So after quite an exceptional day I am sitting in the coffee shop on he ship looking out as we sail back down the fiord heading for the next Islandic port of call on the itinerary, lets hope it is another day like today .  

A Nautical Nomad

Cruise to Faroe Islands, Iceland and the Shetland islands

Day three Torshavn Faroe Islands

After a slightly bumpy night at sea we arrived in Torshavn, the capital City of the Faroe Islands, quite possibly the smallest capital City on the planet, but what it loses in quantity it makes up for in quality. Torshavn is a lovely town. Spotlessly clean, well ordered and efficient, with everything working. Not a single beggar or homeless person on the streets. Simply a town and community as it should be, exuding confidence and contentment.

The Faroe Islands are an autonomous independent country with their own flag, although still theoretically a dependency of Denmark. They have their own currency, the Faroe Islands Krona, although the Danish Krona is also accepted in all the shops.

A group of 18 islands with a population of 49,000 people. The main industry being fishing and fish processing, but with tourist related cottage industries sprouting at an ever increasing pace as the island group becomes ever popular on the cruise circuit and of course the airport, built by the Royal Engineers during WW2, increasing in popularity as an entry destination.

The history of the island group can be traced back to the discovery by Irish hermits who arrived here prior to the landing by Danish Vikings in the first half of the 9th century, who, both settled here and used the islands as a stepping stone to further discoveries in Iceland, Greenland and indeed North America where they landed some 600 years before Columbus got lost and stumbled on the Caribbean islands in the 15th century. Calling them the West Indies as he actually though he was sailing to India.

Until the late 19th century the Faroese were mainly sheep farmers before turning to the sea for their lively hoods where now there is a thriving fishing industry which includes fish farming based in the many sheltered fiords cutting into the land masses of the islands. They have one of the best broad band systems on the planet with an amazing range of 80 miles out to sea.

So after a very pleasant day in Torshavn with multiple capachinos being consumed as I took advantage of the excellent ( and free) wi fi in one of the many cafes in the town, we have now cast off and underway to Iceland, land of fire and ice where we have several ports of call with an overnight in the capital Reykjavik.

### RECORDS PROVIDED
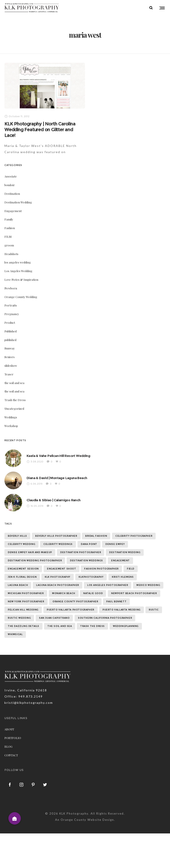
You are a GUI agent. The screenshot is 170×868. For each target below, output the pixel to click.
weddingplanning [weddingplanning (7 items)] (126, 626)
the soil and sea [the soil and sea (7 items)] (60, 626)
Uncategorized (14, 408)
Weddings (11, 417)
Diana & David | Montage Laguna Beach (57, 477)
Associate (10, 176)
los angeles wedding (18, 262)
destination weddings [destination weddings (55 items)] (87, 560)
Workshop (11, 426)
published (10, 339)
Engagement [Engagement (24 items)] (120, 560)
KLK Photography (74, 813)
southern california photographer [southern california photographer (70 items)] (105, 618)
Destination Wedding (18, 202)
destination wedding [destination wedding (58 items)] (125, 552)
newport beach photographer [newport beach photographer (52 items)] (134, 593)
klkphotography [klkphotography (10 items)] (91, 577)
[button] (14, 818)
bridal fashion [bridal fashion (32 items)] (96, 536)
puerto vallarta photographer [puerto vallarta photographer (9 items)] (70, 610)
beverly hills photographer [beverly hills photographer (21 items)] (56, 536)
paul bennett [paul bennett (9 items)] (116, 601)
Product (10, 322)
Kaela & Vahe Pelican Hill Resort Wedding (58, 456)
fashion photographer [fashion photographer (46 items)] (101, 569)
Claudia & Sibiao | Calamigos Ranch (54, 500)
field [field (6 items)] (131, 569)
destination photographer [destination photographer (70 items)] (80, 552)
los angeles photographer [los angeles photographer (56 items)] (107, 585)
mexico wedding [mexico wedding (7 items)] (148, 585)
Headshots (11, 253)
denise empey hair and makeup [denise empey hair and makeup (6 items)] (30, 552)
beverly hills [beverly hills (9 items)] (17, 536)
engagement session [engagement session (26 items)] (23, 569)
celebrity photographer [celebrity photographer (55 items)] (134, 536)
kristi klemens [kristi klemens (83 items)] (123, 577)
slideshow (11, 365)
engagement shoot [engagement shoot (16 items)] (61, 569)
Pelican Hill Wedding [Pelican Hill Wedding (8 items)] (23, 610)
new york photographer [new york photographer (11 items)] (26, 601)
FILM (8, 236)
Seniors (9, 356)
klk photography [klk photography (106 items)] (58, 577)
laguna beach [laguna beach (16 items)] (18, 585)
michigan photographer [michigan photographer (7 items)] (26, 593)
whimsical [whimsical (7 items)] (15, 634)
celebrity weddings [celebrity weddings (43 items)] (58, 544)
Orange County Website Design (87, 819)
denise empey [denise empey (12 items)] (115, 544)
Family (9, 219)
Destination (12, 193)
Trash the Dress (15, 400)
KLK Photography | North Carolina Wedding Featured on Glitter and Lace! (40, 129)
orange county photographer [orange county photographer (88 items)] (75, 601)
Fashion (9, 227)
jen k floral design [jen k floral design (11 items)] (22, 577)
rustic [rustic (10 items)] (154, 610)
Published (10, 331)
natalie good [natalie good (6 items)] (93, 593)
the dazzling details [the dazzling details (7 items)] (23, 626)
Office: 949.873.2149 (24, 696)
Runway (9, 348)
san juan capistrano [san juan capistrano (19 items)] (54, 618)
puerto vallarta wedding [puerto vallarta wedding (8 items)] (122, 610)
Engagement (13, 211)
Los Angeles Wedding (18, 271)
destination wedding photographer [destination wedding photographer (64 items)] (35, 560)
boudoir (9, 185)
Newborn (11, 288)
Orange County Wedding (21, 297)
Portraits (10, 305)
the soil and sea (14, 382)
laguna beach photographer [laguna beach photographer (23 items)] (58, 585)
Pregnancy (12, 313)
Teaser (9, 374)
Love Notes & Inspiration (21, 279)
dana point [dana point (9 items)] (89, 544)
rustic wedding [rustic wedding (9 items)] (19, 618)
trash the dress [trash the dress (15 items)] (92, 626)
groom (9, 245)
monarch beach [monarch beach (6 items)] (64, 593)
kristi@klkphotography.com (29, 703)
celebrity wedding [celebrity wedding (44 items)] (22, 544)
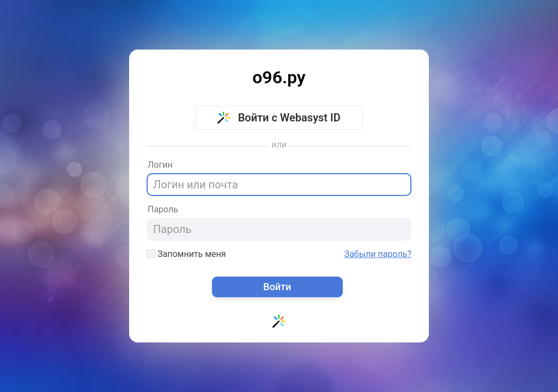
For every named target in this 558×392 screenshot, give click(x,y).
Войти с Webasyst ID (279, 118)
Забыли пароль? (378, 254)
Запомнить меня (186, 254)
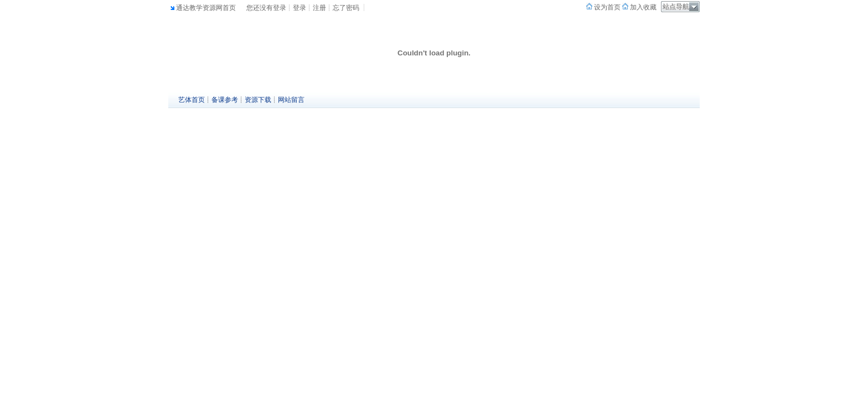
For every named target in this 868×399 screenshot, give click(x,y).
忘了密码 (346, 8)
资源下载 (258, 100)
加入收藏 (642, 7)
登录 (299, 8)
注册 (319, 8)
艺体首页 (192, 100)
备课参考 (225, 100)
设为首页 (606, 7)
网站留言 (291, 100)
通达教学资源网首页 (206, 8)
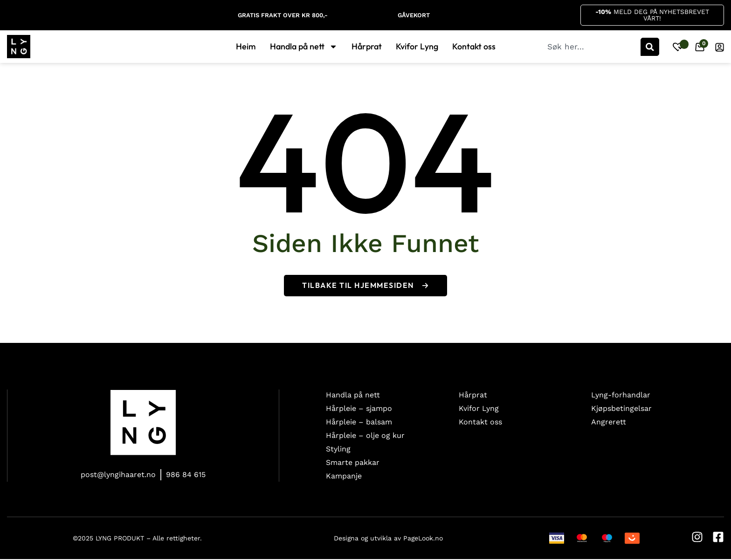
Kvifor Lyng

### COMPLETE THE FOLLOWING
**1.** Answer these questions using the cruise text:
(a) How many islands make up the Faroe Islands group?
(b) Who built the airport?
(c) How far out to sea does the broadband system reach?
**2.** In the cruise text, take the part that opens with the words "So after a very" and closes with "the capital Reykjavik.". Write it out again, switching "pleasant" to "relaxing".

### THE RESULTS
**1.**
(a) 18 islands
(b) The Royal Engineers, during WW2
(c) 80 miles

**2.**
So after a very relaxing day in Torshavn with multiple capachinos being consumed as I took advantage of the excellent ( and free) wi fi in one of the many cafes in the town, we have now cast off and underway to Iceland, land of fire and ice where we have several ports of call with an overnight in the capital Reykjavik.